En revanche, nous constatons une forte présence des intérêts chinois dans le secteur ferroviaire en Allemagne. En 2017, les chemins de fer allemands (Deutsche Bahn), ainsi que leurs homologues ferroviaires chinois, polonais, russes, mongols, biélorusses et kazakhs ont signé un accord multilatéral visant à approfondir la coopération dans le domaine ferroviaire Chine-Europe.

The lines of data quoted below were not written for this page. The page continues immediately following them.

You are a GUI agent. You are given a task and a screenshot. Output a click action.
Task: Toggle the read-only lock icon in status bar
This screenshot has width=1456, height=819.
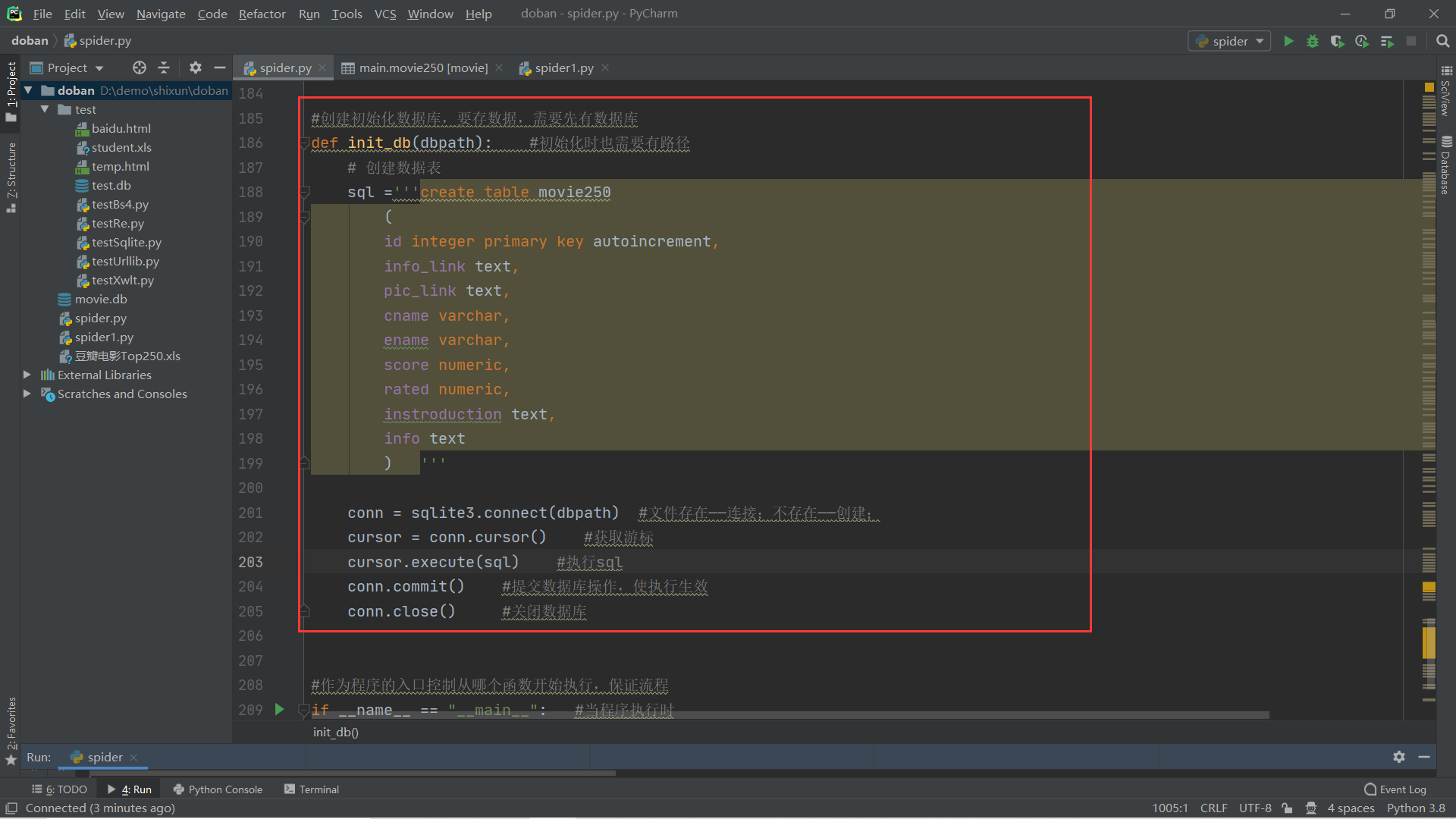(1287, 808)
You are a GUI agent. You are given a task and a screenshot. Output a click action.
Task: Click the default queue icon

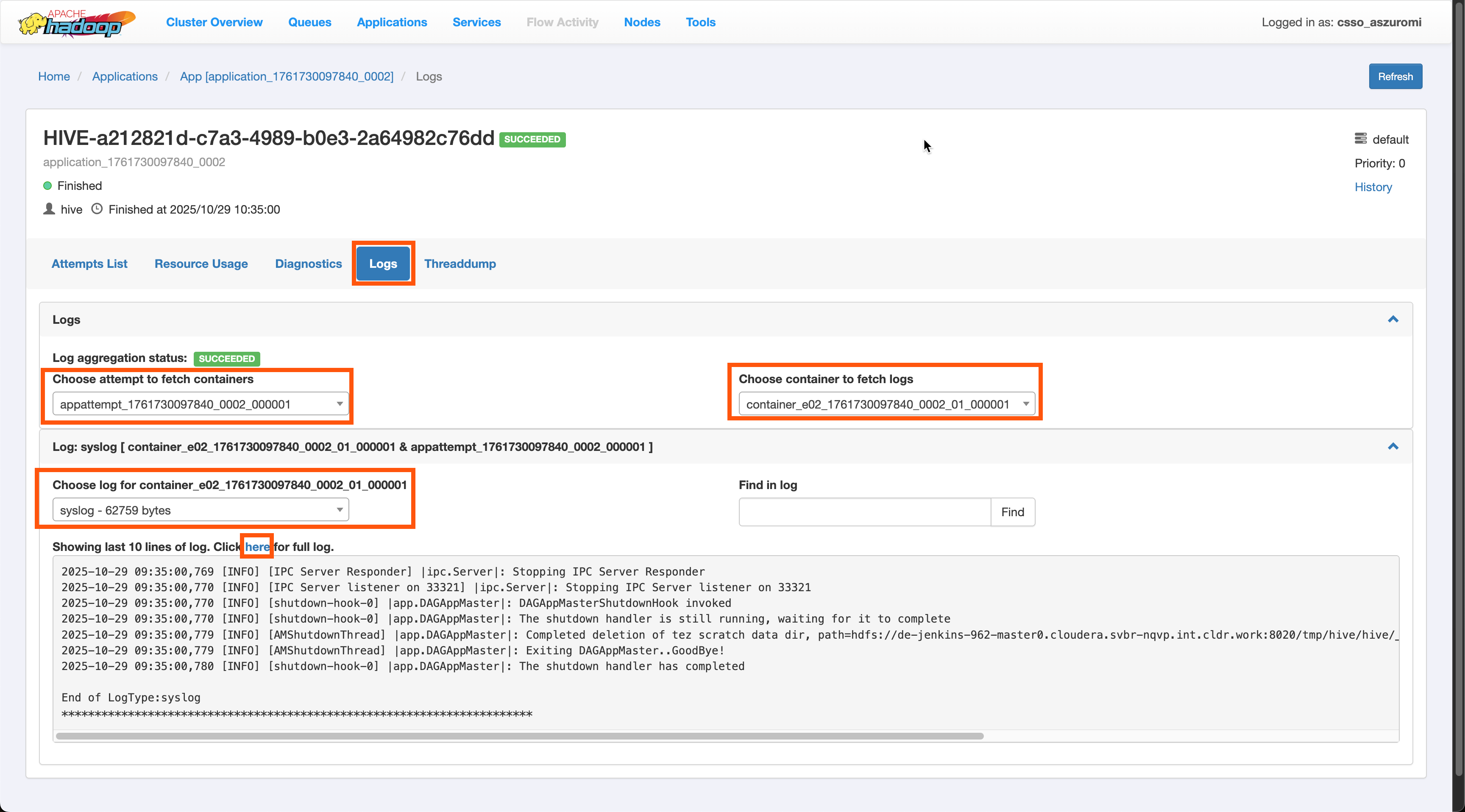1360,139
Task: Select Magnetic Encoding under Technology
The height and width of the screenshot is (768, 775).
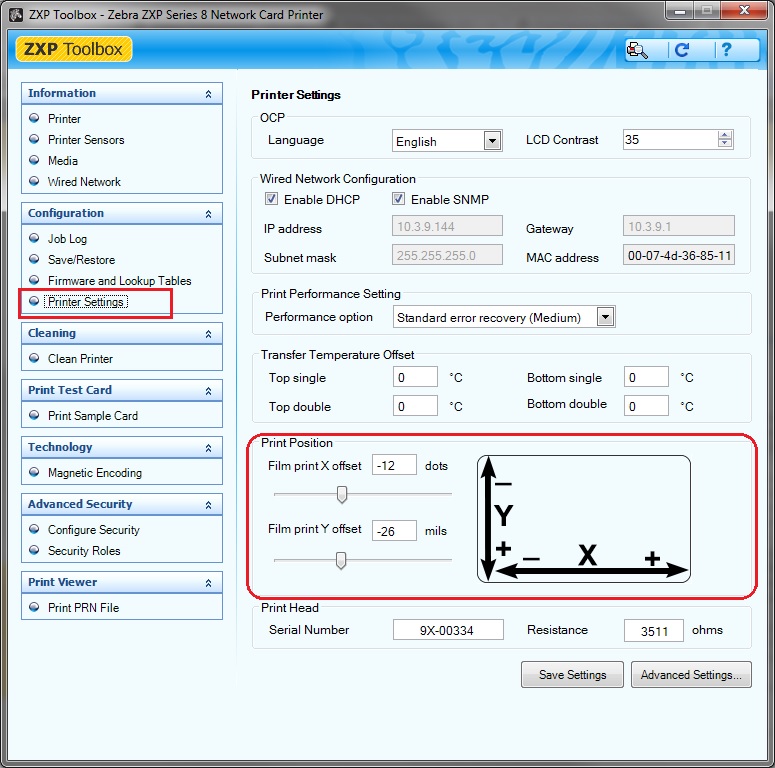Action: click(95, 473)
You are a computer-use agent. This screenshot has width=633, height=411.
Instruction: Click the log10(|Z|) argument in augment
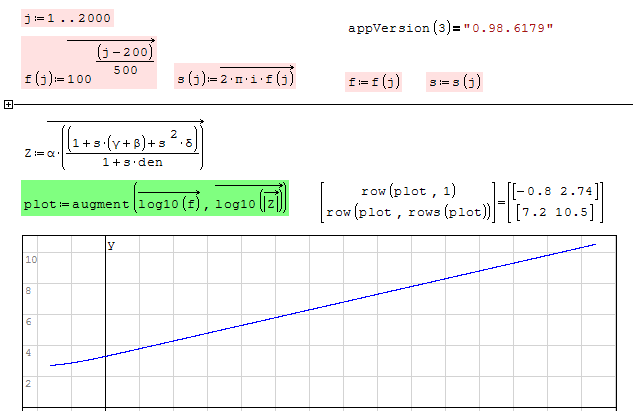[x=249, y=204]
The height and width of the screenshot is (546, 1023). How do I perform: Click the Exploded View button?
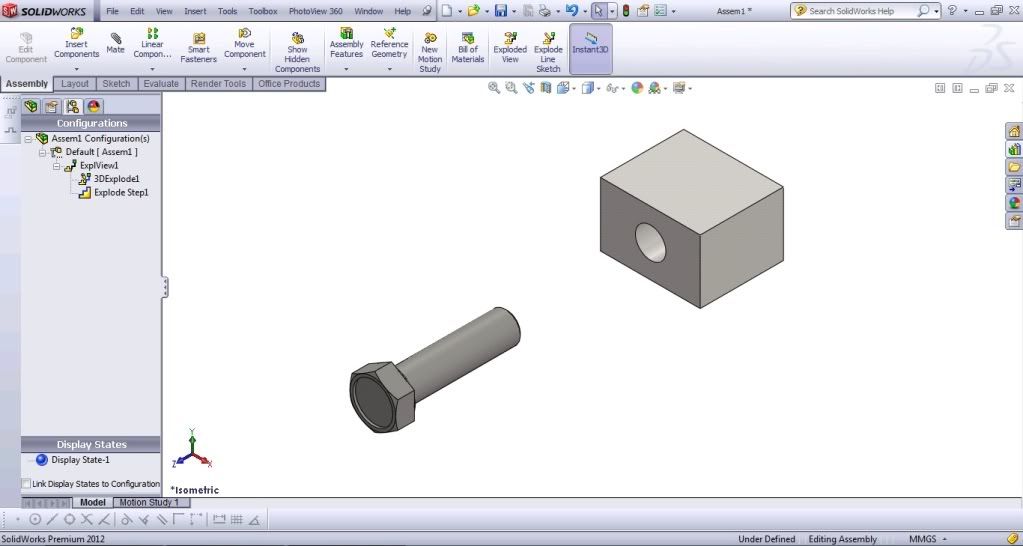click(509, 46)
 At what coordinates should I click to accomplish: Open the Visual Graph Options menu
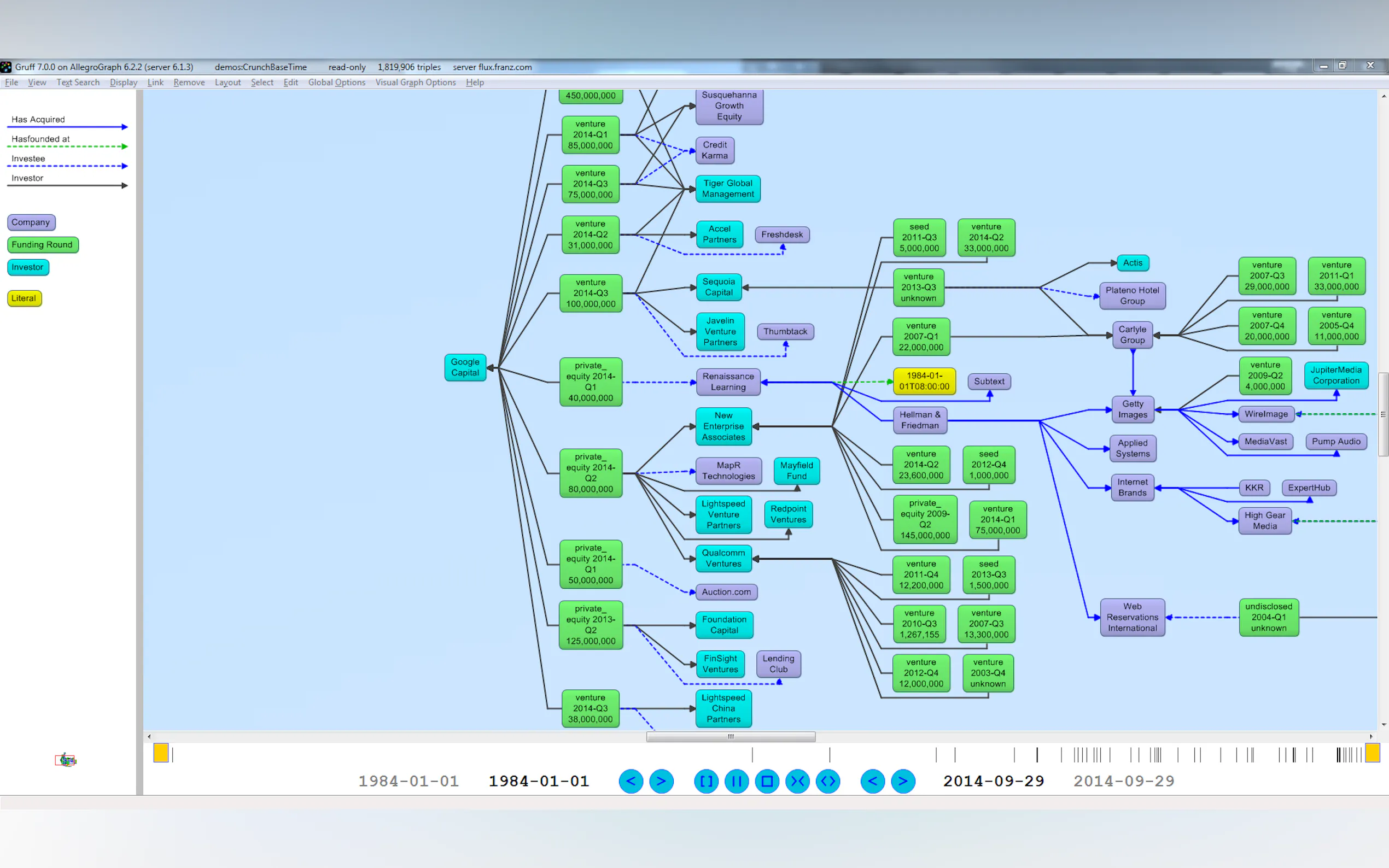click(415, 83)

L'exemple le plus frappant est la coopération de la Chine avec le port de Duisburg. POint d'arrivée de la première ligne de chemin de fer Chine-Europe lancée en 2011, Duisbourg est la plaque tournante des lignes de transport ferroviaire Chine-Europe. En 2019, Duisburg a formé un partenariat avec COSCO Shipping Logistics pour construire le plus grand terminal de conteneurs d’arrière-pays en Europe, avec un débit annuel de 850 000 EVP. La même année, un accord de coopération trilatérale entre Duisburg, COSCO et Zeebrugge a été lancé afin de développer une connexion avec l'arrière-pays. Il permet à la Chine d'étendre ses connexions maritimes multimodales en Europe. En fait, l'Allemagne est le seul pays où les chiffres des expéditions ferroviaires sortantes (de l'Allemagne vers la Chine) sont plus élevés que les chiffres des expéditions entrantes à la fois en termes de valeur et de volume (figure 2), car les voitures et les machines allemandes sont principalement expédiées d'Allemagne vers la Chine par le rail.

 

Figure 2 - Expéditions par chemin de fer sino-allemand en volume et en valeur - Source des données : Eurostat

Quant au transport maritime, la situation diffère sensiblement du cas français. Il n'y a eu aucune acquisition chinoise de terminaux dans un port allemand[5]. Cependant, on peut observer d'autre types d'investissements d'un nouveau type dans le secteur maritime. Les compagnies maritimes chinoises, telles que COSCO, ont choisi Hambourg comme siège pour leurs opérations européennes. Le port de Wilhelm fournit un autre exemple : un projet de centre logistique de 200 000 mètres carrés destiné à China Logistics a été lancé en 2019.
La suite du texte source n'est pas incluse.